Kevin Doyle today admitted the quality of League One teams has surprised Wolves – as Walsall look to hand them another footballing lesson tonight.
Swindon became the latest side to impress at Molineux for the quality of their play on Saturday after Crawley and the Saddlers.
The Robins somehow left empty-handed in a 3-2 defeat with nothing to show for their dominance after outplaying Wolves.
Walsall have already served a warning of their ability after pushing Kenny Jackett’s side all the way in the Johnstone’s Paint Trophy thriller two weeks ago which ended with Wolves squeezing through on penalties after the tie ended 2-2.
Wolves will rightly point to their results, and after five straight league wins, no-one can complain about the points return so far.
But Doyle readily agrees the quality of their opponents means they can’t be under-estimated – not that Jackett would allow that anyway.

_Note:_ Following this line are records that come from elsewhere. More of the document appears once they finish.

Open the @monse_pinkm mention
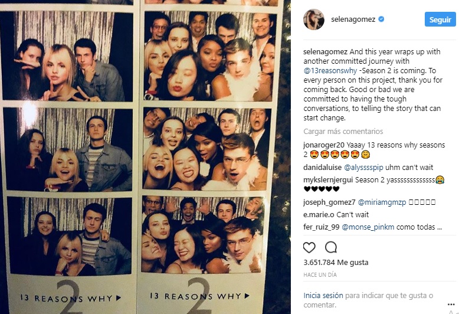 point(368,227)
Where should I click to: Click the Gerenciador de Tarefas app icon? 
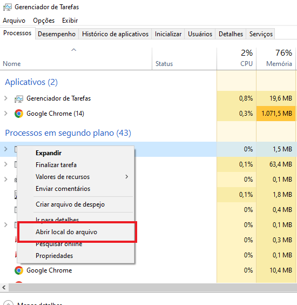click(x=19, y=98)
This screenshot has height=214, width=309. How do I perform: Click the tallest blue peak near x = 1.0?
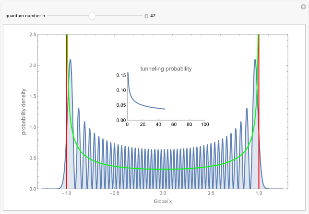point(255,60)
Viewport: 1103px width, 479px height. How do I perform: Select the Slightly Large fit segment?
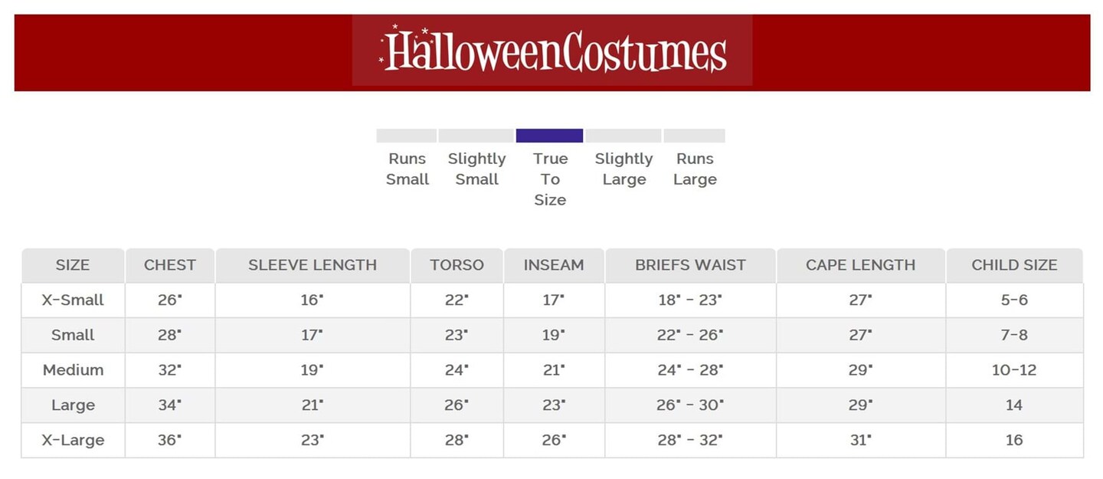tap(624, 136)
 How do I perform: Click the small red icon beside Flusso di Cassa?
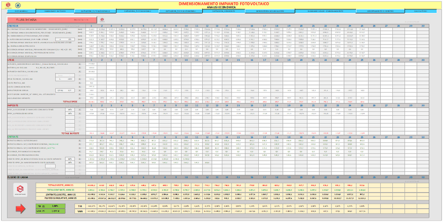tap(102, 19)
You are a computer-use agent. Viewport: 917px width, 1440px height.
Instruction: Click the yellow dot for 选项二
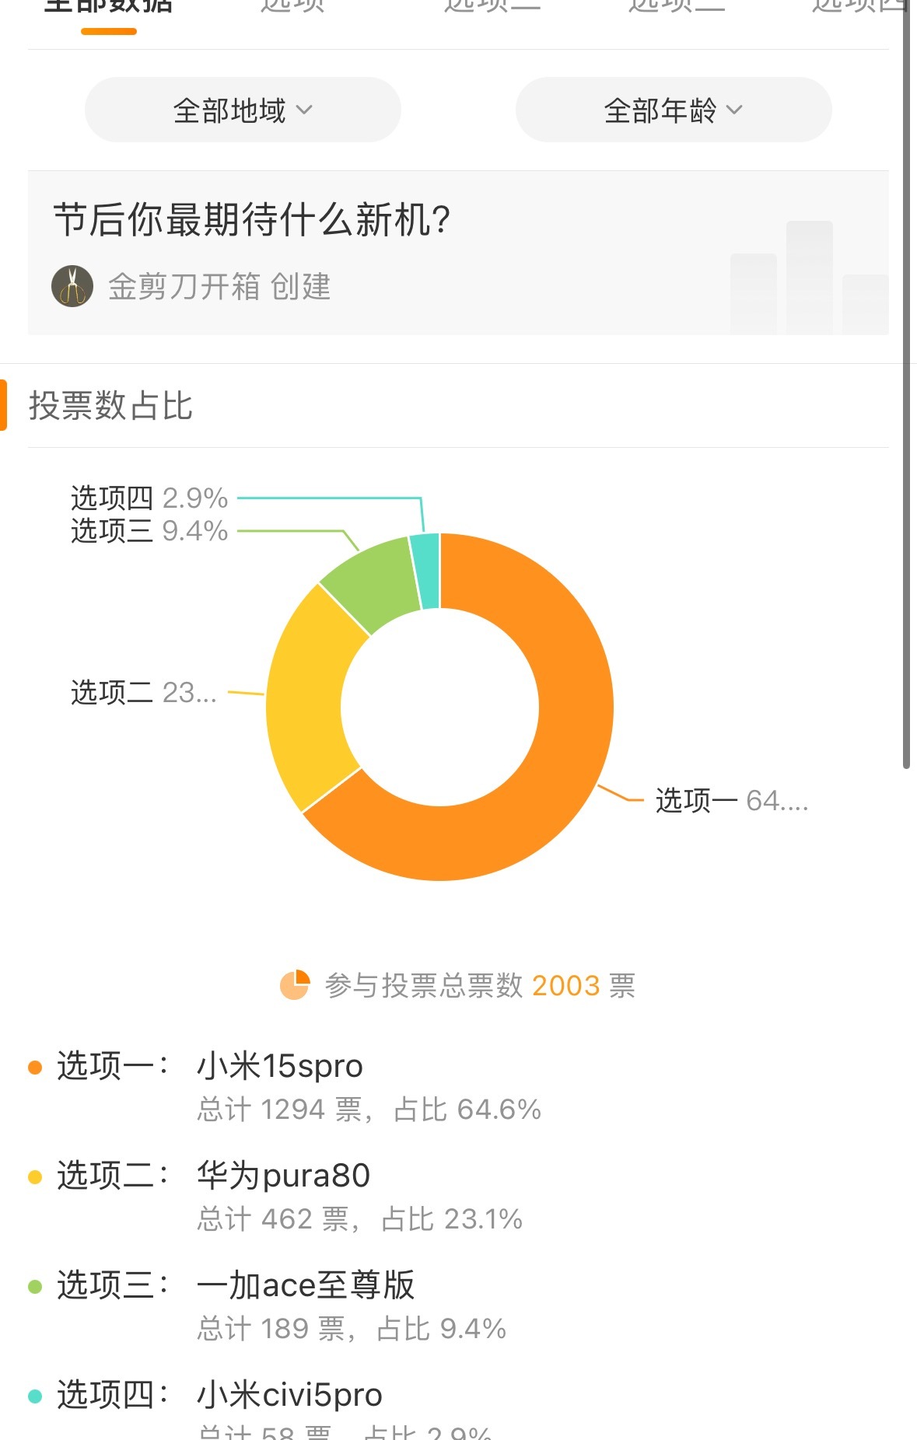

“Maybe we find it easier against teams who are a bit more physical and direct and we can play the football,” said the £6.5m man. “But teams come here and try to match us and it’s enjoyable to play against sides because I’d never played in League One so I didn’t know what to expect.
“The first few games have shown us that teams in this division have played more football than we’ve seen in the last couple of years, to be honest.
“There are a few teams who have surprised us with their football.
“Swindon were as good a team in how they tried to play as we’ve seen in the last few years.
“We were far from our best but we got the win, which is a good sign.
“We won’t be able to play like that every week and win but it was good to take our chances and win while not being at our best.
“When we played Walsall before it was a very good game as well – they play some very nice football.
“As a local derby, they’ll be well up for it – but we’ll be the same.
“The fans have seen, too, that teams aren’t going to be pushovers.”
Molineux can work in two ways; opposition teams raise their game and if Wolves aren’t up for it, the home fans will soon let the players know.
So far Wolves have kept the crowd onside with wins against Gillingham, Crawley and Swindon.
But Doyle knows teams make the most of the more extravagant stage and Molineux’s lush acres.
“All the teams have risen to the occasion here and with our crowd and the atmosphere and the pitch and everything, it’s a great place to play football,” he said.
“So some teams are taking it as a good chance to show what they can do – Swindon certainly did and Crawley a few weeks ago in the TV game but we won both games.
“On Saturday we had a few chances on the break where we could have finished them off earlier but they had some great chances as well and Carl Ikeme made some great saves.
“We won’t get away with that every week but we got our luck on Saturday which maybe in other seasons we haven’t had.”
Starting with this evening’s visit of the Saddlers, Wolves face two local derbies this week with Shrewsbury to follow on Saturday lunchtime.
And Doyle admitted they must improve on their performance at the weekend.
“We’ll have to play better than Saturday,” he said. “Our supporters will be well up for it so you can look at it either way.
“It’s a good chance to play local teams and try to play well and keep our run going.
“With three games in a week, it will be a tough one, but we got off to a great start.
“And if we play well and play as well as we can, we should do OK.”
Despite the wobbles in front of their own fans, the atmosphere has remained positive inside Molineux as the supporters have backed Jackett’s relatively young, rebuilt side.
Doyle believes the Molineux masses recognise that Wolves aren’t going to just roll teams over, and that the team needs their support.
“We were under the cosh a bit on Saturday and they were putting us under pressure, but there was no negativity,” said the Ireland international.
“I think the fans realised Swindon are a good team so we’re not just going to walk it against good teams.
“If we can get promoted, it will be through a lot of hard work and playing good football.”
Doyle turns 30 tomorrow, and as one of the senior figures in an increasingly youthful dressing room, he has been asked to take a more hands-on role with the club’s young first-teamers.
“I think the manager wants us senior players to have more of an input,” he said.
“There aren’t many of us – three or four of us who have been around for a while, plus Sam Ricketts who has come in – just to make sure we’re the vocal ones.”